╭──

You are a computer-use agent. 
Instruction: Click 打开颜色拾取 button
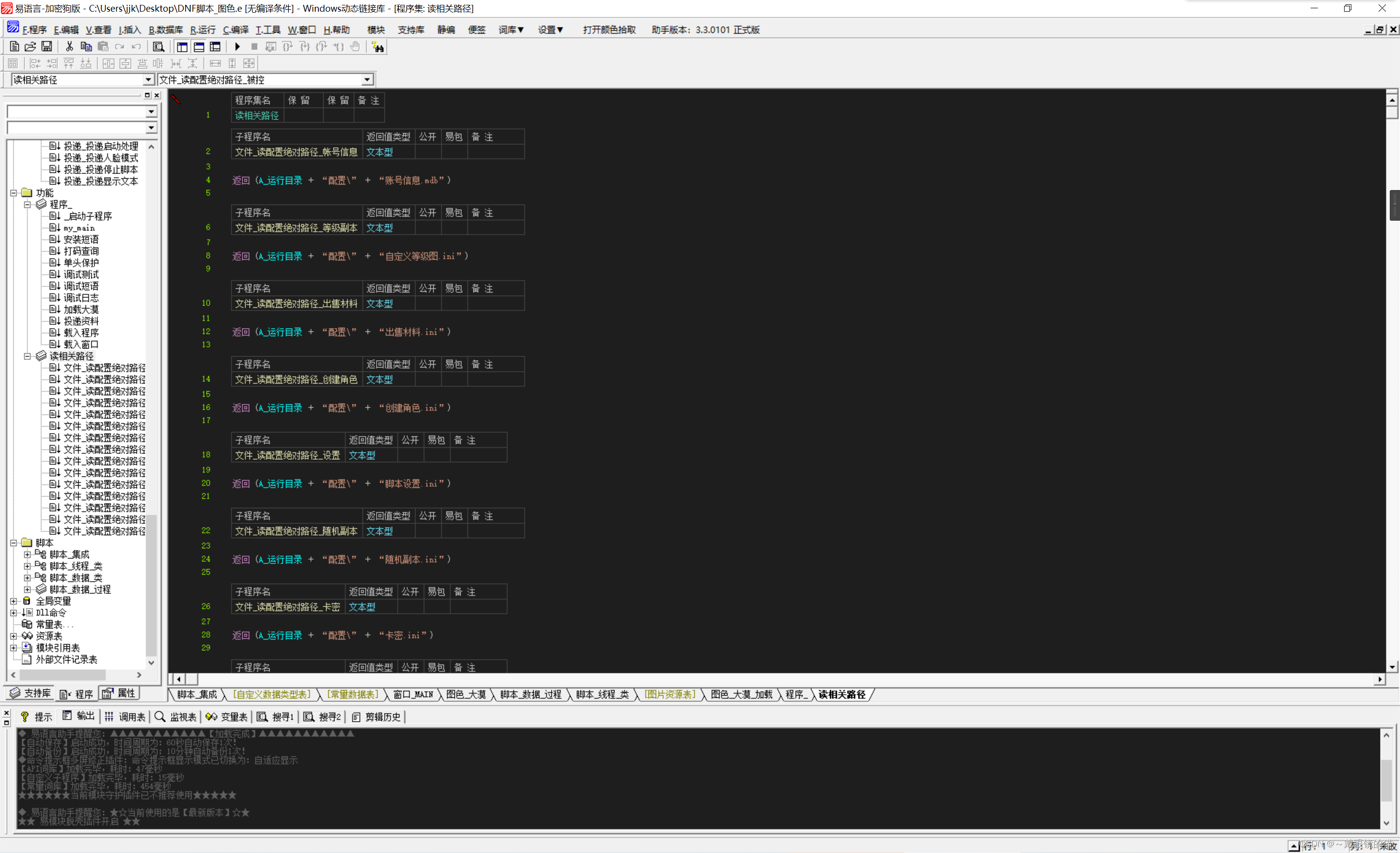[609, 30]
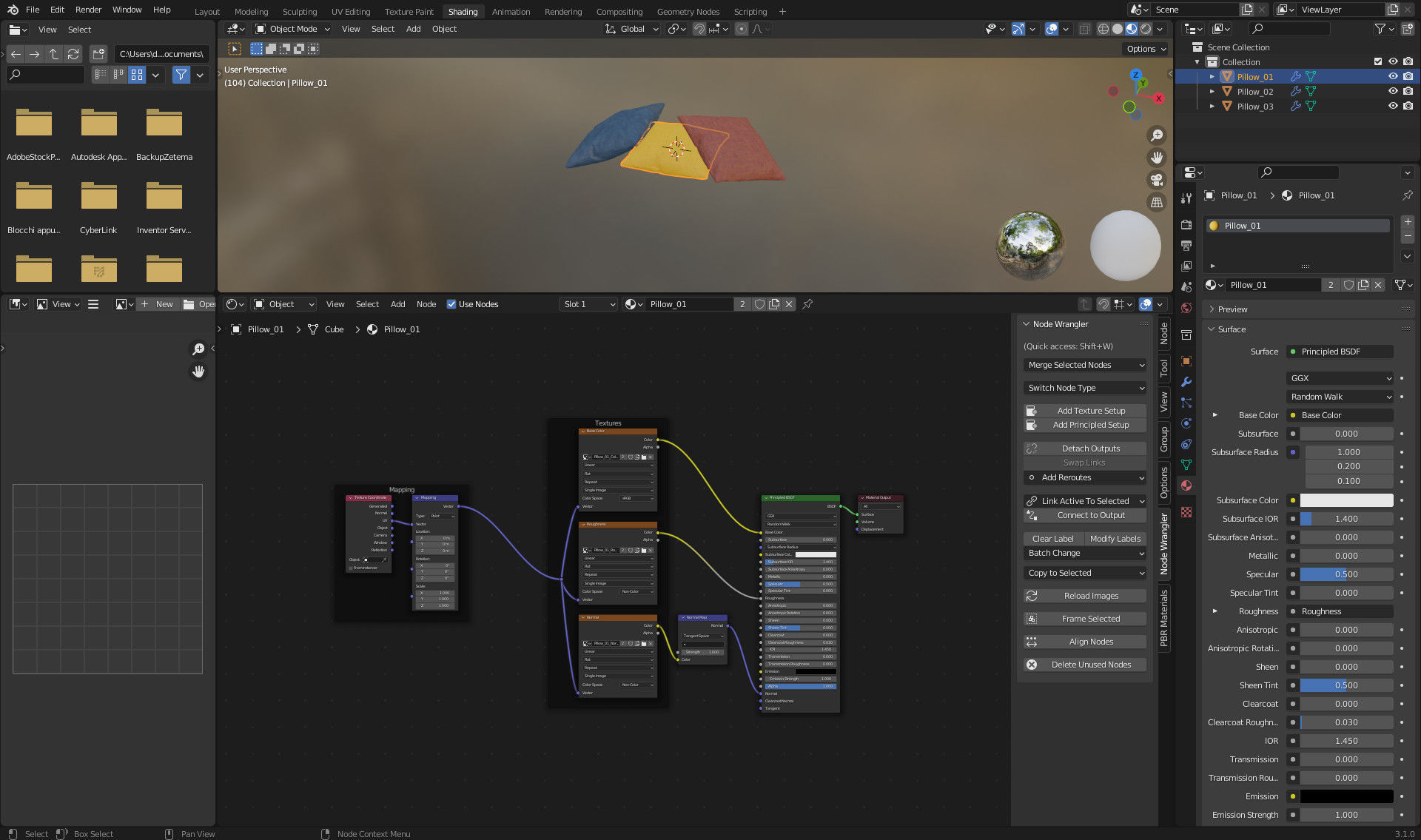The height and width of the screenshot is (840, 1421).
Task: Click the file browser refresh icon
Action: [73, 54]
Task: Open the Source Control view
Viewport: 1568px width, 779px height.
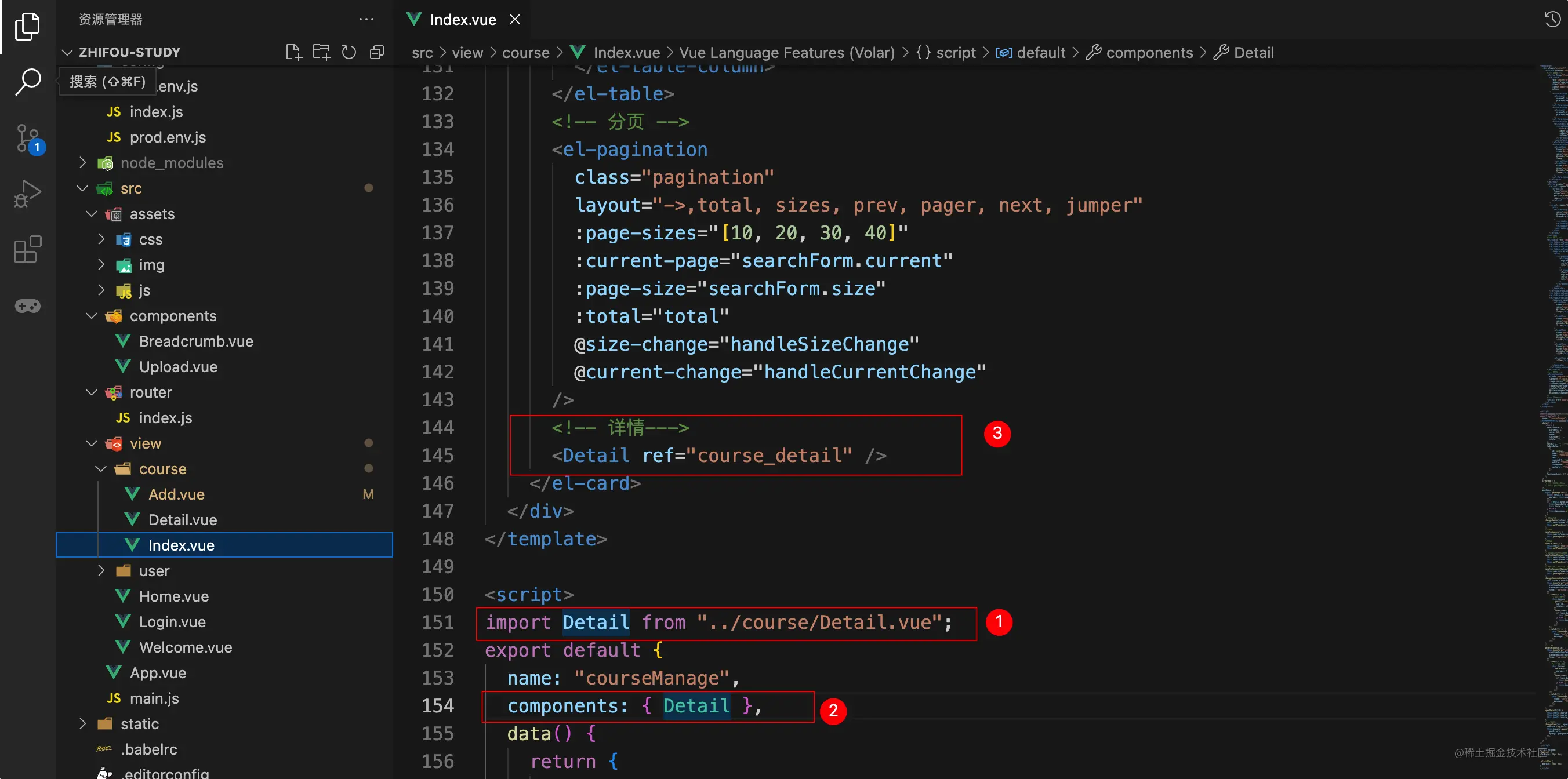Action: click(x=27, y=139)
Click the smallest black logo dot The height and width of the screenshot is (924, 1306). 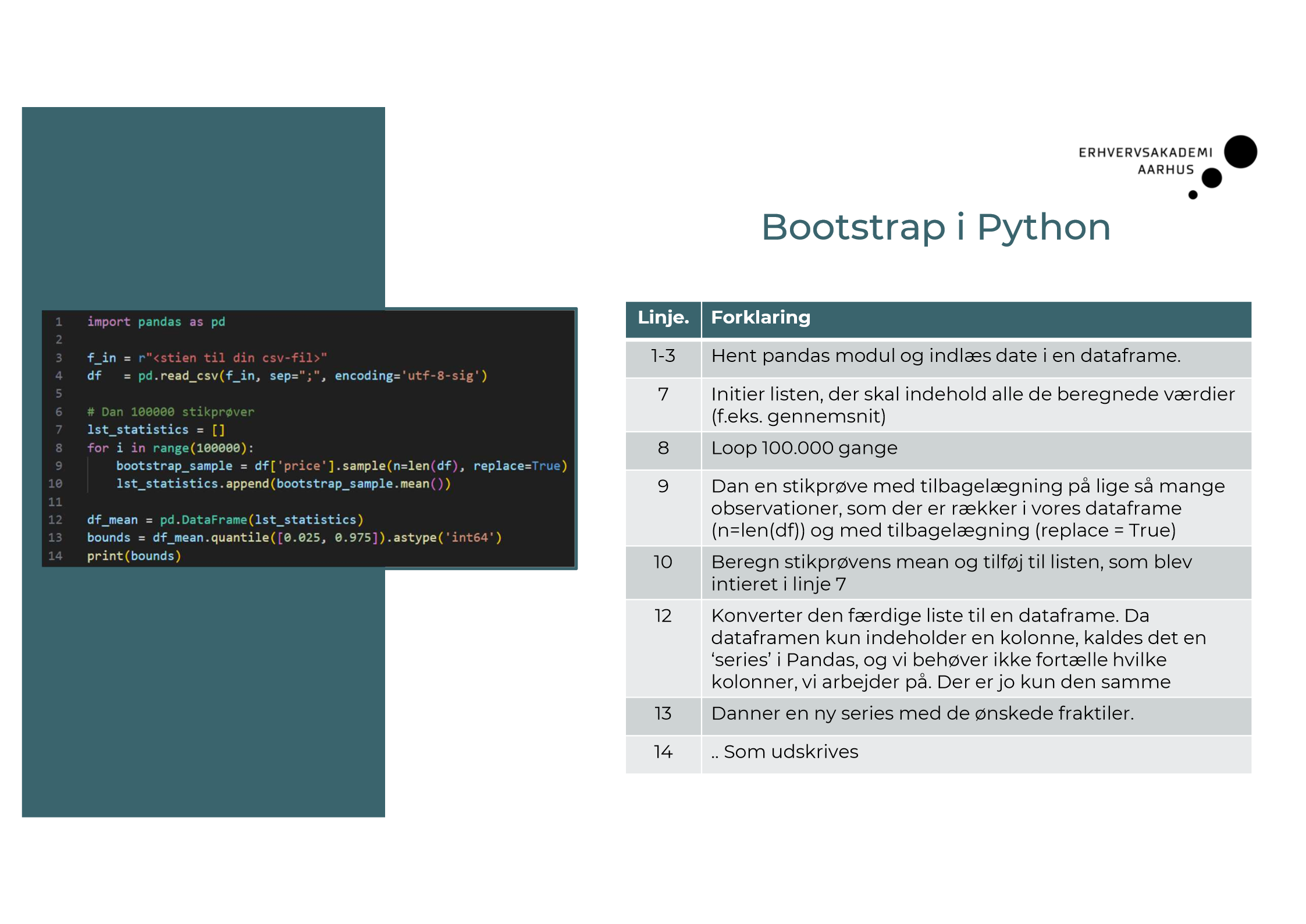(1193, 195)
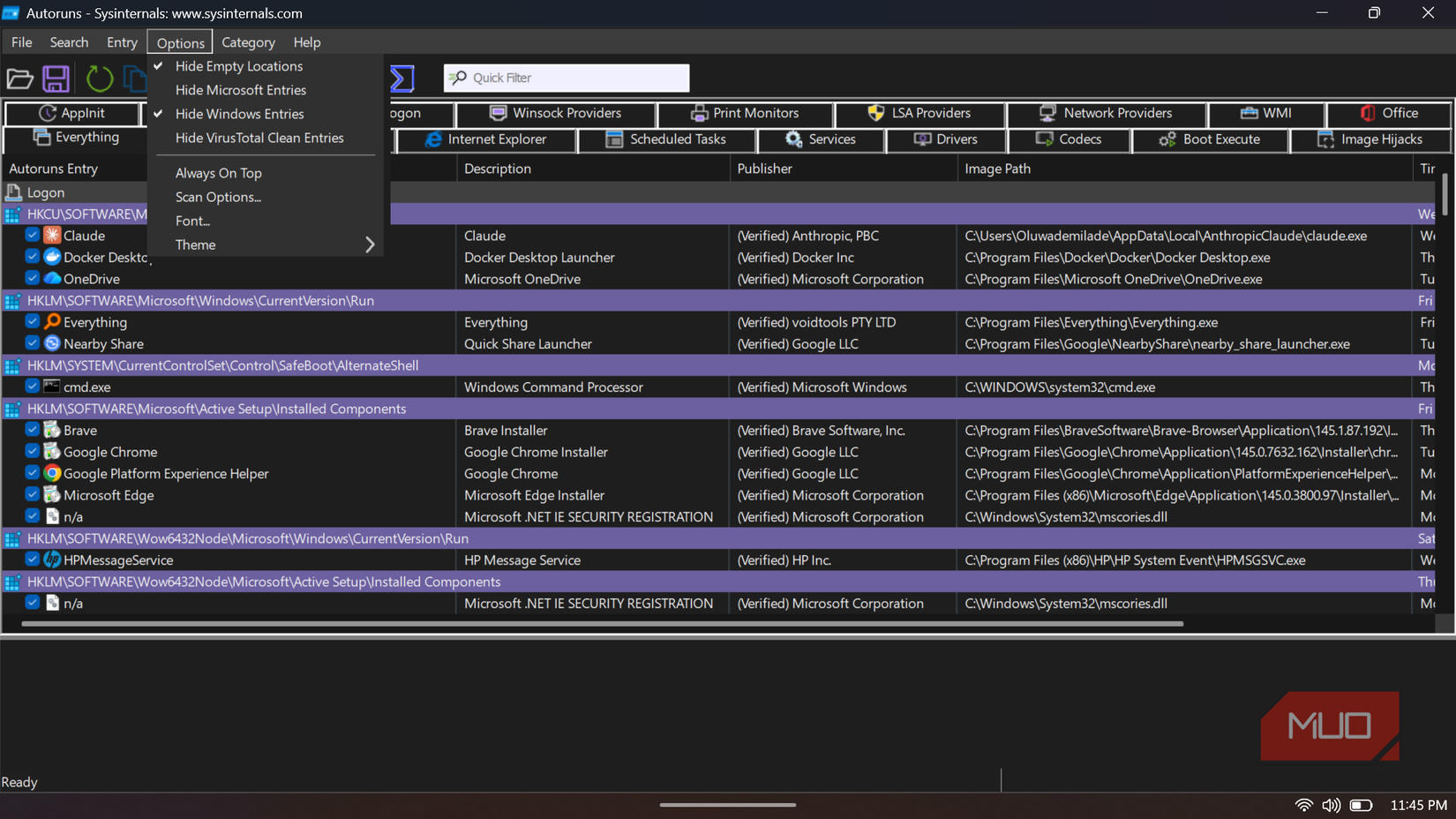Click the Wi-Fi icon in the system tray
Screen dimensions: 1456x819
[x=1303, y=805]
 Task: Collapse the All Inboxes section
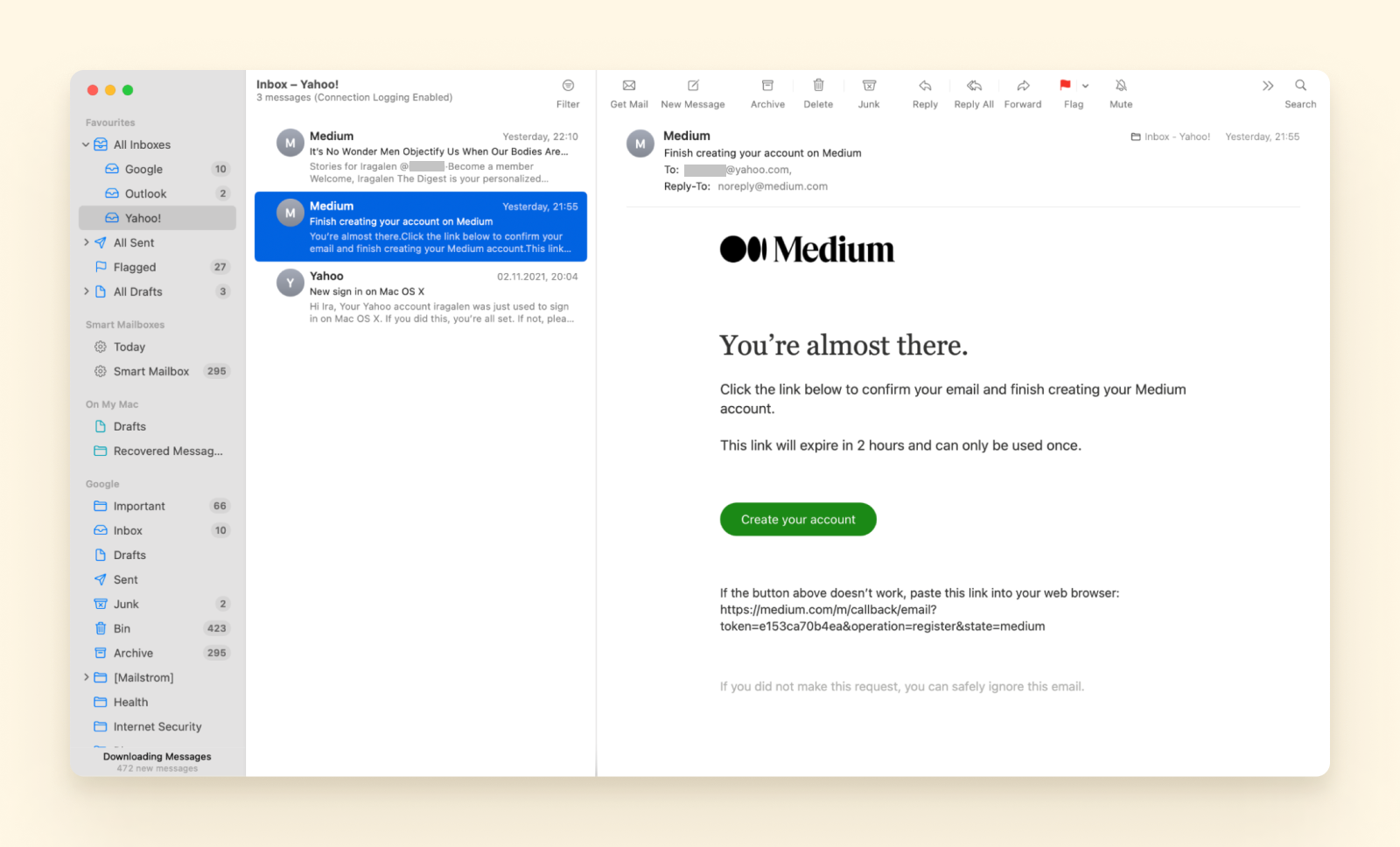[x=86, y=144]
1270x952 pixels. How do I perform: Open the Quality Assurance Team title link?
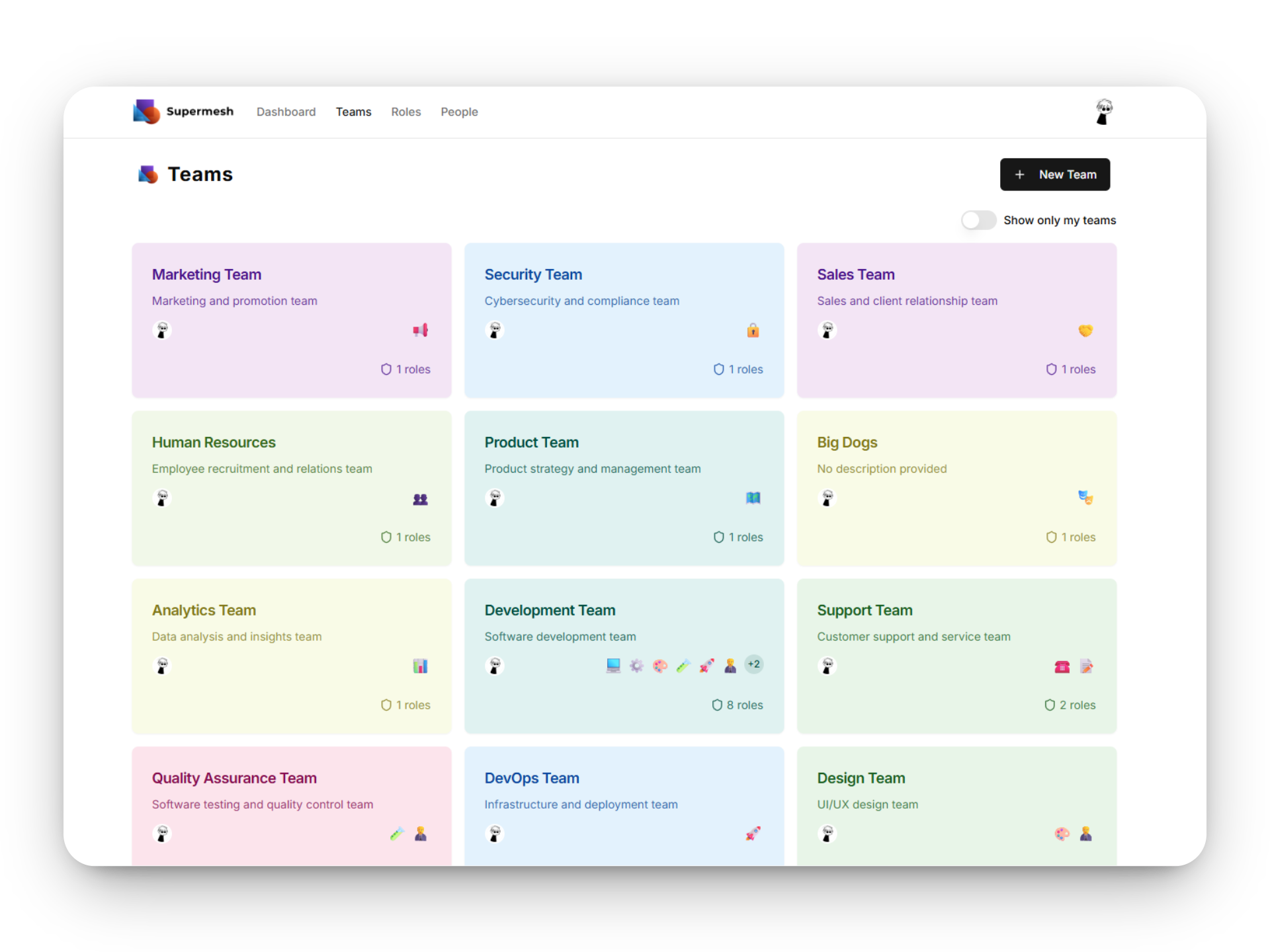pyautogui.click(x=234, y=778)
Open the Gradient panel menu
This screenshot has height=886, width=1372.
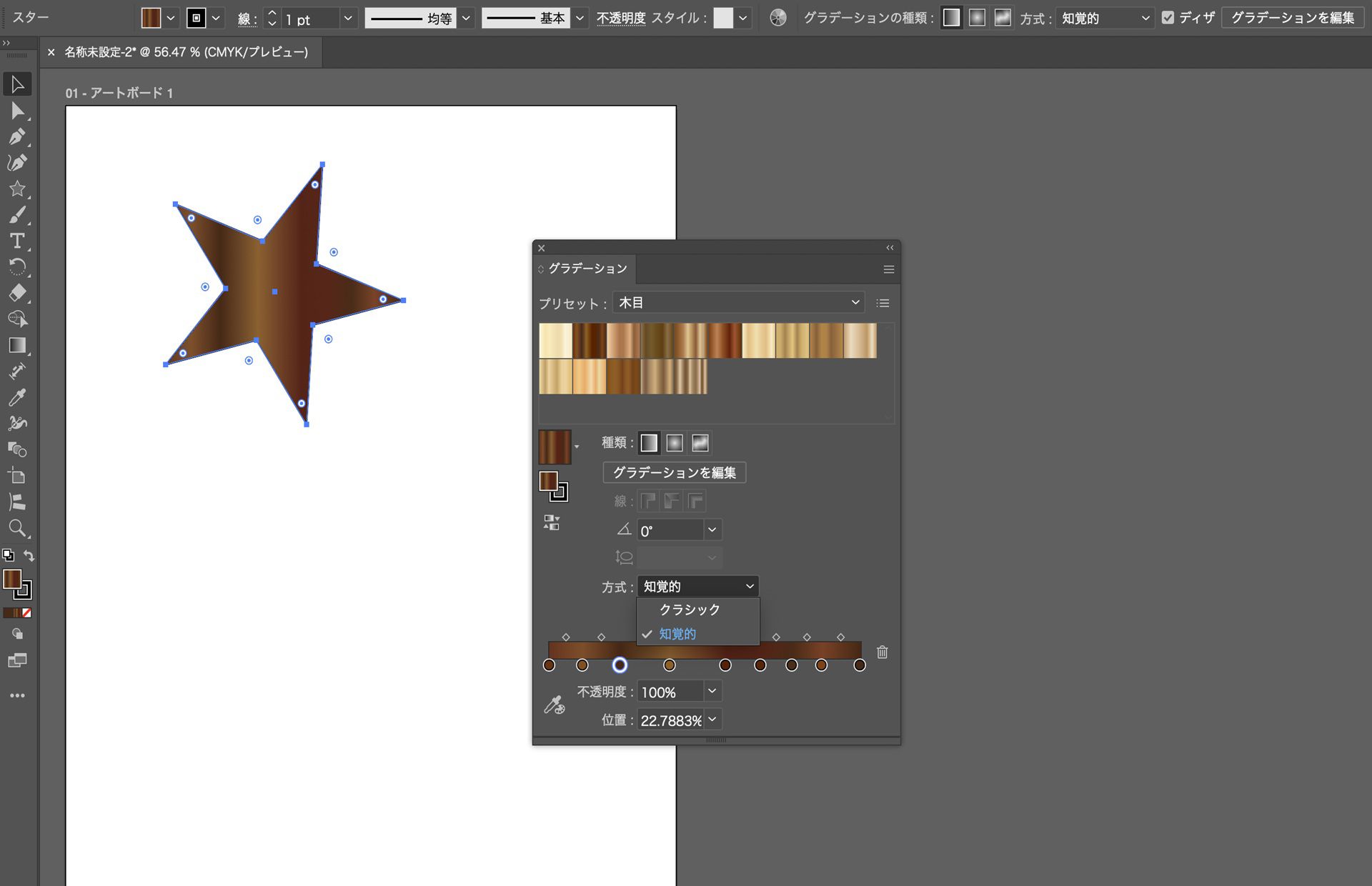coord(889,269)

╰──

Your goal:
What is needed is an exact transcription of the lines from the one holding "Open the Gradient panel menu" to the end of the data, with every picture left out.

Task result:
Open the Gradient panel menu
This screenshot has height=886, width=1372.
coord(889,269)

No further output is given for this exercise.